Crisis deepens as Damascus bombings leave at least 11 dead
FOUR BOMB blasts in Damascus yesterday shook the calm and complacency of the Syrian capital, which has remained largely outside the reach of rebels and protesters since the revolt erupted 13 months ago.
In the most deadly incident, a suicide bomber detonated a device in the Midan district across the street from a mosque where security forces had gathered in expectation of an anti-government protest after weekly communal prayers.
At least 11 police and civilians were killed and 30 wounded, state television reported.
Three smaller explosions were also said to have taken place in Damascus, killing one and wounding four.
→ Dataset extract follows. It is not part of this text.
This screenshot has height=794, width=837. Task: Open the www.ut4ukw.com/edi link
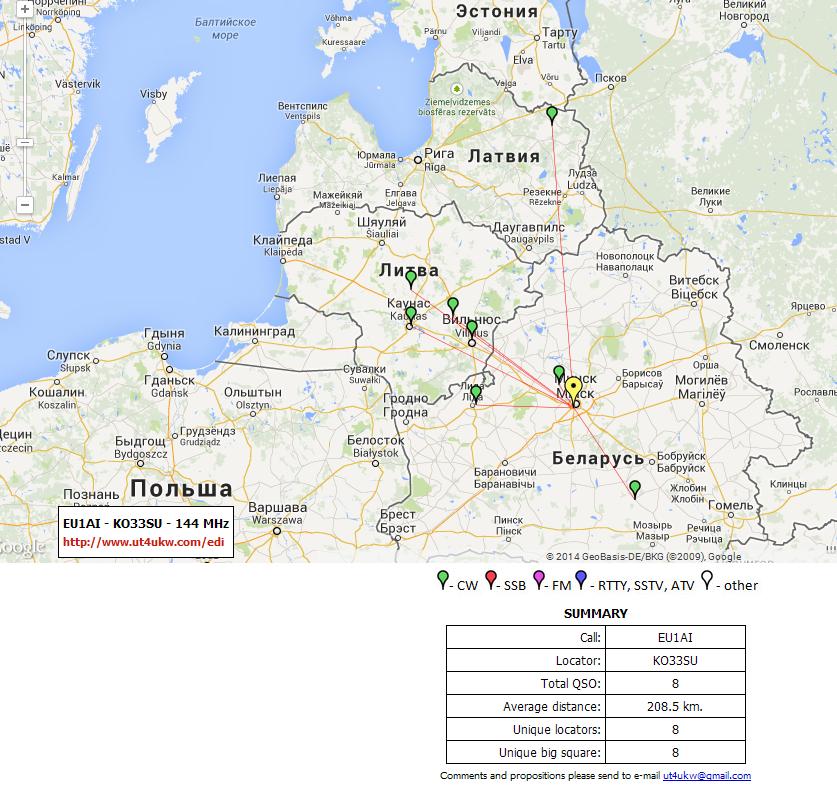tap(144, 542)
Five policemen were reportedly wounded by bombs in the port city of Tartous and two bombs were dismantled in the oil hub of Deir al-Zor.
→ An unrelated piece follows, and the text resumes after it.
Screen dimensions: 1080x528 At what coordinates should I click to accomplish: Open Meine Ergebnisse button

The Syrian and US governments blamed al-Qaeda for blasts in Damascus that killed 44 in December and 26 in January, and for 28 in Aleppo in February.
The bombings took place as the Syrian government came under strong criticism for failing to meet its commitment to withdraw troops and heavy weapons from urban areas, in accordance with UN-Arab League envoy Kofi Annan’s peace plan. US presidential spokesman Josh Earnest said: “We intend to continue to ramp up the international pressure on the Assad regime to encourage” it to meet its obligations.
Opposition activists said thousands of demonstrators took to the streets in Aleppo, Hama and Idlib to protest against the government’s continuing crackdown on dissent. Additional UN monitors were expected in Damascus to join the 15 already operating.
Mission spokesman Neeraj Singh said two team members have been deployed in the southern city of Deraa, the cradle of the revolt.
Meanwhile, in Cairo, thousands rather than tens of thousands rallied in Tahrir Square in response to a call from Muslim fundamentalists to demonstrate under the banner “Protecting the Revolution”, in response to the inclusion of Ahmad Shafiq, a close associate of ousted president Hosni Mubarak, among the 13 candidates in next month’s election. The low turnout was a disappointment as the fundamentalists wanted to demonstrate their strength with mass action.
Most secular revolutionaries boycotted the event. They accuse the Muslim Brotherhood and the ultra-orthodox Salafis of trying to “hijack” the revolution.
The brotherhood’s political wing, the Freedom and Justice Party, could now drop its call for demonstrations every Friday until the ruling military junta hands over power to the newly elected president, an event set for the end of June.